Extract every line of the data below and reproduce each one without any change.

Dataset excerpt

━━━━━━━━━━

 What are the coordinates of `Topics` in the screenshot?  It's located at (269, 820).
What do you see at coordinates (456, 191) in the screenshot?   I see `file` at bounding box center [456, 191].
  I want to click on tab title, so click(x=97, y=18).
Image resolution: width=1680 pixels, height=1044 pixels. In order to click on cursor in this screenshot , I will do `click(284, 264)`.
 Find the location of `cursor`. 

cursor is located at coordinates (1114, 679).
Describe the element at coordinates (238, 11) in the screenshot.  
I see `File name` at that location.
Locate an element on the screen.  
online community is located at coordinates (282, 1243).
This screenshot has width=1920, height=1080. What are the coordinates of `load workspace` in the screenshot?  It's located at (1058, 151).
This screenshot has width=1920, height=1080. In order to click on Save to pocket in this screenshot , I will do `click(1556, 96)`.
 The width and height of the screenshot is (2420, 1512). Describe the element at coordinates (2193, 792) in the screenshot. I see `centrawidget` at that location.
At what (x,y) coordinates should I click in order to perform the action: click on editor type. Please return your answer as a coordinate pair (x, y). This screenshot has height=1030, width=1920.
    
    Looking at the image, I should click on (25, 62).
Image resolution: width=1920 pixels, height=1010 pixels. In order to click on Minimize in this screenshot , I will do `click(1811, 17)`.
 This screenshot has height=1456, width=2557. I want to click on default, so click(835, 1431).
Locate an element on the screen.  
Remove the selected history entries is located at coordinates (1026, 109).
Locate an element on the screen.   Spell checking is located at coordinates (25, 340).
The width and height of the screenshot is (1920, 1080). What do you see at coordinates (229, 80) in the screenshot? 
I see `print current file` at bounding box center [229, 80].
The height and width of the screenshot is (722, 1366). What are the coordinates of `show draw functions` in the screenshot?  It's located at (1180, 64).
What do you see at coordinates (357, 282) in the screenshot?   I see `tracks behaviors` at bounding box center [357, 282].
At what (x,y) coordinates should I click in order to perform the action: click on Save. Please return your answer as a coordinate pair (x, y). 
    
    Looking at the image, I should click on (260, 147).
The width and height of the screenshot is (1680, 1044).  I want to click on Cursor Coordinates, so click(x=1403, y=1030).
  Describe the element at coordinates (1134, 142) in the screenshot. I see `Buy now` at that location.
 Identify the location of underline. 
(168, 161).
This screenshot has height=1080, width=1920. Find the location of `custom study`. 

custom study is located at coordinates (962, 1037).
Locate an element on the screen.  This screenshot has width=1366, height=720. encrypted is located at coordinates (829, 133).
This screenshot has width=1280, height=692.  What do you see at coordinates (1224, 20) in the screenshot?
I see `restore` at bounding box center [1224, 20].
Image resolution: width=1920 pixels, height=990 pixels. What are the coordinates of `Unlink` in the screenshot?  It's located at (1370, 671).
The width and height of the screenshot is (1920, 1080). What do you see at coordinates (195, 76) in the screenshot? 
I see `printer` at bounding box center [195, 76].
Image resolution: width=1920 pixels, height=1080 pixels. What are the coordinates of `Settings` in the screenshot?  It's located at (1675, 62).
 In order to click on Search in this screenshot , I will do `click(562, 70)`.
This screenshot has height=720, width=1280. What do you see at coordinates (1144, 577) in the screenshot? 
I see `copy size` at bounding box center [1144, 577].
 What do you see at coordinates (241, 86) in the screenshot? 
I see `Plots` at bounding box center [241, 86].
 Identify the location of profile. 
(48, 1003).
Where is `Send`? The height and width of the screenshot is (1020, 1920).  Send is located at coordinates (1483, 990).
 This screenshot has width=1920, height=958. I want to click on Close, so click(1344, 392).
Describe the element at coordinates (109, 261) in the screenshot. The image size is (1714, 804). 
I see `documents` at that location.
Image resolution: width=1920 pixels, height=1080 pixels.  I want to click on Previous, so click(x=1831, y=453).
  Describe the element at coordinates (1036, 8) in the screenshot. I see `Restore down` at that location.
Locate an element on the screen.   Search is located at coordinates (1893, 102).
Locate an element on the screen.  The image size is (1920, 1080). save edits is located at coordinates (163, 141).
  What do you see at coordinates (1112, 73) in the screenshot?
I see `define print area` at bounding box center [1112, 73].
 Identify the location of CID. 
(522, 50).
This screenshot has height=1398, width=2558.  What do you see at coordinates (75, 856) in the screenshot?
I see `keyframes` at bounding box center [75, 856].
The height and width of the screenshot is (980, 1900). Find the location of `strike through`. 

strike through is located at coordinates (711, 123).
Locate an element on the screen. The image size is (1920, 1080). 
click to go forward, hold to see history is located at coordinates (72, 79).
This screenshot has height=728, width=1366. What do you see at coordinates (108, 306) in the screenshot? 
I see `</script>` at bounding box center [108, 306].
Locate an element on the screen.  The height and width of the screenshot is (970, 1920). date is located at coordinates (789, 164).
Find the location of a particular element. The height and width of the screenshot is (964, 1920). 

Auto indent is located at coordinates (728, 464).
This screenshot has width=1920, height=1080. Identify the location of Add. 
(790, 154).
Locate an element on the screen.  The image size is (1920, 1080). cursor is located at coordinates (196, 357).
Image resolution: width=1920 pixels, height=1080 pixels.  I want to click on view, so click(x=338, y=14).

━━━━━━━━━━

EXERCISE ANSWER.
 What are the coordinates of `Topics` in the screenshot?  It's located at (269, 820).
What do you see at coordinates (456, 191) in the screenshot?   I see `file` at bounding box center [456, 191].
  I want to click on tab title, so click(x=97, y=18).
Image resolution: width=1680 pixels, height=1044 pixels. In order to click on cursor in this screenshot , I will do `click(284, 264)`.
 Find the location of `cursor`. 

cursor is located at coordinates (1114, 679).
Describe the element at coordinates (238, 11) in the screenshot.  
I see `File name` at that location.
Locate an element on the screen.  
online community is located at coordinates (282, 1243).
This screenshot has width=1920, height=1080. What are the coordinates of `load workspace` in the screenshot?  It's located at (1058, 151).
This screenshot has width=1920, height=1080. In order to click on Save to pocket in this screenshot , I will do `click(1556, 96)`.
 The width and height of the screenshot is (2420, 1512). Describe the element at coordinates (2193, 792) in the screenshot. I see `centrawidget` at that location.
At what (x,y) coordinates should I click in order to perform the action: click on editor type. Please return your answer as a coordinate pair (x, y). This screenshot has height=1030, width=1920.
    
    Looking at the image, I should click on (25, 62).
Image resolution: width=1920 pixels, height=1010 pixels. In order to click on Minimize in this screenshot , I will do `click(1811, 17)`.
 This screenshot has height=1456, width=2557. I want to click on default, so click(835, 1431).
Locate an element on the screen.  
Remove the selected history entries is located at coordinates (1026, 109).
Locate an element on the screen.   Spell checking is located at coordinates (25, 340).
The width and height of the screenshot is (1920, 1080). What do you see at coordinates (229, 80) in the screenshot? 
I see `print current file` at bounding box center [229, 80].
The height and width of the screenshot is (722, 1366). What are the coordinates of `show draw functions` in the screenshot?  It's located at (1180, 64).
What do you see at coordinates (357, 282) in the screenshot?   I see `tracks behaviors` at bounding box center [357, 282].
At what (x,y) coordinates should I click in order to perform the action: click on Save. Please return your answer as a coordinate pair (x, y). 
    
    Looking at the image, I should click on (260, 147).
The width and height of the screenshot is (1680, 1044).  I want to click on Cursor Coordinates, so click(x=1403, y=1030).
  Describe the element at coordinates (1134, 142) in the screenshot. I see `Buy now` at that location.
 Identify the location of underline. 
(168, 161).
This screenshot has height=1080, width=1920. Find the location of `custom study`. 

custom study is located at coordinates (962, 1037).
Locate an element on the screen.  This screenshot has width=1366, height=720. encrypted is located at coordinates (829, 133).
This screenshot has width=1280, height=692.  What do you see at coordinates (1224, 20) in the screenshot?
I see `restore` at bounding box center [1224, 20].
Image resolution: width=1920 pixels, height=990 pixels. What are the coordinates of `Unlink` in the screenshot?  It's located at (1370, 671).
The width and height of the screenshot is (1920, 1080). What do you see at coordinates (195, 76) in the screenshot? 
I see `printer` at bounding box center [195, 76].
Image resolution: width=1920 pixels, height=1080 pixels. What are the coordinates of `Settings` in the screenshot?  It's located at (1675, 62).
 In order to click on Search in this screenshot , I will do `click(562, 70)`.
This screenshot has height=720, width=1280. What do you see at coordinates (1144, 577) in the screenshot? 
I see `copy size` at bounding box center [1144, 577].
 What do you see at coordinates (241, 86) in the screenshot? 
I see `Plots` at bounding box center [241, 86].
 Identify the location of profile. 
(48, 1003).
Where is `Send`? The height and width of the screenshot is (1020, 1920).  Send is located at coordinates (1483, 990).
 This screenshot has width=1920, height=958. I want to click on Close, so click(1344, 392).
Describe the element at coordinates (109, 261) in the screenshot. The image size is (1714, 804). 
I see `documents` at that location.
Image resolution: width=1920 pixels, height=1080 pixels.  I want to click on Previous, so click(x=1831, y=453).
  Describe the element at coordinates (1036, 8) in the screenshot. I see `Restore down` at that location.
Locate an element on the screen.   Search is located at coordinates (1893, 102).
Locate an element on the screen.  The image size is (1920, 1080). save edits is located at coordinates (163, 141).
  What do you see at coordinates (1112, 73) in the screenshot?
I see `define print area` at bounding box center [1112, 73].
 Identify the location of CID. 
(522, 50).
This screenshot has height=1398, width=2558.  What do you see at coordinates (75, 856) in the screenshot?
I see `keyframes` at bounding box center [75, 856].
The height and width of the screenshot is (980, 1900). Find the location of `strike through`. 

strike through is located at coordinates (711, 123).
Locate an element on the screen. The image size is (1920, 1080). 
click to go forward, hold to see history is located at coordinates (72, 79).
This screenshot has height=728, width=1366. What do you see at coordinates (108, 306) in the screenshot? 
I see `</script>` at bounding box center [108, 306].
Locate an element on the screen.  The height and width of the screenshot is (970, 1920). date is located at coordinates (789, 164).
Find the location of a particular element. The height and width of the screenshot is (964, 1920). 

Auto indent is located at coordinates (728, 464).
This screenshot has width=1920, height=1080. Identify the location of Add. 
(790, 154).
Locate an element on the screen.  The image size is (1920, 1080). cursor is located at coordinates (196, 357).
Image resolution: width=1920 pixels, height=1080 pixels.  I want to click on view, so click(x=338, y=14).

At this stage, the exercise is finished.